The name Danny Marks popped up during the interview, and me being a melophile, I immediately jumped on it. Marks was one of the founding members of Edward Bear, a band that opened for Led Zeppelin at the O’Keefe Centre on the evening of Nov. 2, 1970.
I asked to be introduced to Marks, and Eisenstadt gladly obliged.
But, when I was to chat with Marks, I was admittedly late. In the chaos of getting my kids ready for school, time escaped me. The guitarist ribbed me for my tardiness and then rolled into stories about his childhood and growing up on the Beltline near Chaplin Crescent.

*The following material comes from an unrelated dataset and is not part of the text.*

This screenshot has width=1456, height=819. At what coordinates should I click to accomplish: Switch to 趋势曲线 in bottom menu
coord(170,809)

“It was a beautiful place to grow up because we had the railway tracks in the backyard and I had a sunroom for a bedroom,” Marks recalled, during a May phone call.
“I’m old enough to remember seeing steam engines riding through our backyard, and also old enough to remember the first beautiful red subway cars that came off the boat from the U.K. and rolled down the Beltline to Davisville Station when the subway was just being built.”

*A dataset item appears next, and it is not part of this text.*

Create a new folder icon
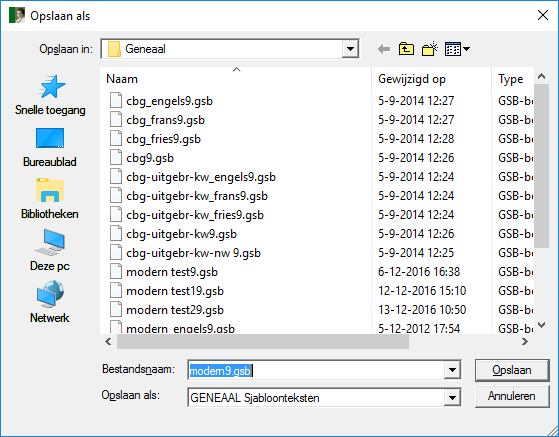Image resolution: width=559 pixels, height=437 pixels. (x=430, y=49)
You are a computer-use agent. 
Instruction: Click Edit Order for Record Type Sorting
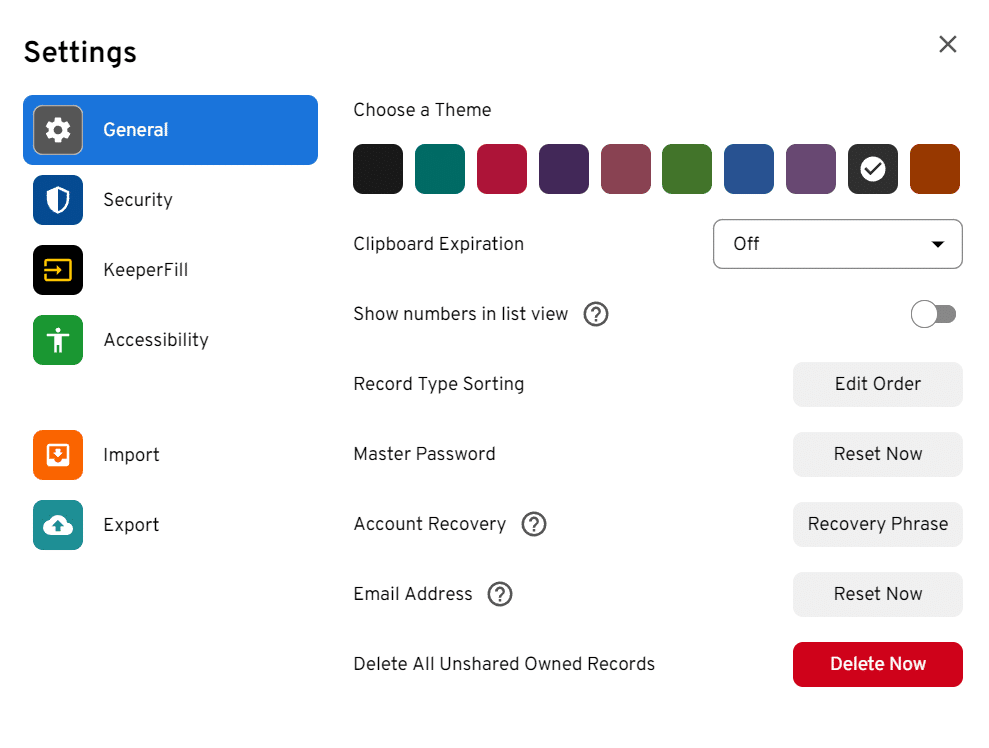click(x=877, y=384)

As colourful as that memory was, he also remembered the “most godawful horrific sound” of air raid sirens being tested during the Kennedy-Khrushchev era. All that blended into his experiences as a teenager with the band Edward Bear.
Blues-rock aspirations
Marks left Edward Bear just before they hit No. 1 in 1972 with “Last Song”. But the band was already popular before they reached the top of U.S. and Canadian music charts.
They had blues-rock aspirations, but had success with starry-eyed pop numbers like “You, Me and Mexico”.
I asked whether he was disappointed that he left the band before “Last Song” and he said you have to listen to the fans, especially when Edward Bear would rock out on long jams like “Toe Jam,” “Mind Police,” “Cinder Dream” and “Woodwind Song.”
What triggered his departure was the band’s shift to Scientology. He wasn’t yet 21 and his mother didn’t approve his request to join the Church of Scientology. And when he eventually turned of age, he sided with his mom.
“I realized that where I wanted to push the group, which was the side of us that was a success, that allowed us to open for Led Zeppelin, the side we opened for Paul Butterfield,” he recalled. “But that wasn’t going to put us to the top of the chart. So, I left.”
Of course, many wanted to know the dirt, but there wasn’t much to offer. It was hard for Marks to live down the departure and the trash talk from people. But he moved on from that and embraced it.
“Every gig we played, I would play ‘Thinking of you, down in Mexico’ and I started to play ‘Last Song’ as part of our band. I thought, they’re not going to tease me about it because I’m embracing it,” he said. “I got a real kick out of it and it bothered me less. We were very famous before ‘Last Song’.”
The radio dream
His passion for music started early. (He was only 16 when Edward Bear started to make it big.) Marks recalls on his website that he locked himself in his room and listened to 45s on his Seabreeze record player. He also had dreams of having his radio show. Growing up in the era of Robert “Wolfman Jack” Smith probably had a little bit of an influence, I imagine.
That radio dream would be fulfilled, all while Marks kept up with the Toronto blues scene.
Marks admits that the past is a nice place to visit, but he wouldn’t want to live there.
He got his first taste of radio in 1987 with CBC. He joined Arthur Black and Shelagh Rogers on CBC Radio One.
After Black retired in 2000, Marks moved on to Toronto’s JAZZFM.91. He’s been there since as the “Man on the Radio.” For 20-plus years, he’s been hosting the Saturday night radio series called BLUZ.FM.
After 40 minutes of talking music and meandering through discussions of the pandemic, health woes and even more we parted ways.
Danny Marks and the BLUZ.FM Allstars are headlining the Toronto East Rotary Club Blues Festival on July 20 at the East York Civic Centre.